> Exercise instructions:
**1.** From the piece on Britain's emissions target, reproduce a passage word for word: begin at the words "None the less, we" and stop after "form it takes.".
**2.** In the piece on Britain's emissions target, why does it say people now think Tony Blair is a bit of a hypocrite? Answer in one to three sentences.

> Page:
>>>

Such outpourings might make you think that Britain had suddenly become a carbon-emitting monster, throwing our futures on to some kind of ecological funeral pyre. In fact, the angst is a result of the report of a government policy review, which revealed that rather than achieving a 20 per cent cut in emissions by 2010, Britain would probably only cut emissions by 15 to 18 per cent. Despite this, Britain will probably still meet its targets under the Kyoto Protocol.

This is all a major embarrassment for Tony Blair. Having spent much of his premiership berating the world for failing to follow Britain’s lead on climate change, he is receiving an unpleasant dose of moralising whup-ass himself. Given that Blair has been only too happy to highlight worst-case scenarios (such as the slim possibility that the world will warm by six degrees celsius over the next century) while professing that climate change is ‘probably the greatest long-term challenge facing the human race’, it is not hard to see why people now think he’s a bit of a hypocrite.

None the less, we should be grateful for Britain’s failure on this one. Environment secretary Margaret Beckett, presenting the report’s findings, blamed economic growth for missing the target. If even government ministers are now guiltily confessing that the UK’s anaemic growth rates are too high, we should all be concerned. It is the increased productivity of our society which holds open the potential for solving many of the problems we will face in the future, including environmental ones. Restricting growth will do little to affect the climate but a lot to reduce our capacity to respond to change, whatever form it takes.

<<<

> Entries:

>>>

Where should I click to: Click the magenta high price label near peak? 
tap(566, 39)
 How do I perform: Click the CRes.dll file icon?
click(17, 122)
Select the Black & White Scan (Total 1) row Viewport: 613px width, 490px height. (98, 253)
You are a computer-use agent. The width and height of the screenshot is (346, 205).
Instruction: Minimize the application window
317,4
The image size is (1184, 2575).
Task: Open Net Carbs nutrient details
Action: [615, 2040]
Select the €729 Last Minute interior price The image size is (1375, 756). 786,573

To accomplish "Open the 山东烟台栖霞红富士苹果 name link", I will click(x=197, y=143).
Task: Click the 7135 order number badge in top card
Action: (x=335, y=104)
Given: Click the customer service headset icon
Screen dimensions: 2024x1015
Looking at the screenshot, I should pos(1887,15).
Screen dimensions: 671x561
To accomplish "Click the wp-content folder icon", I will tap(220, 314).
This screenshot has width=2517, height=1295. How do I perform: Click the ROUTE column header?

<<<

> Answers to the problems:
**1.**
None the less, we should be grateful for Britain’s failure on this one. Environment secretary Margaret Beckett, presenting the report’s findings, blamed economic growth for missing the target. If even government ministers are now guiltily confessing that the UK’s anaemic growth rates are too high, we should all be concerned. It is the increased productivity of our society which holds open the potential for solving many of the problems we will face in the future, including environmental ones. Restricting growth will do little to affect the climate but a lot to reduce our capacity to respond to change, whatever form it takes.

**2.** Blair spent much of his time as prime minister scolding the world for not following Britain's lead on climate change. He stressed worst-case scenarios and called climate change "probably the greatest long-term challenge facing the human race." Yet a government review shows Britain will likely cut emissions by only 15 to 18 percent by 2010 instead of the 20 percent it aimed for.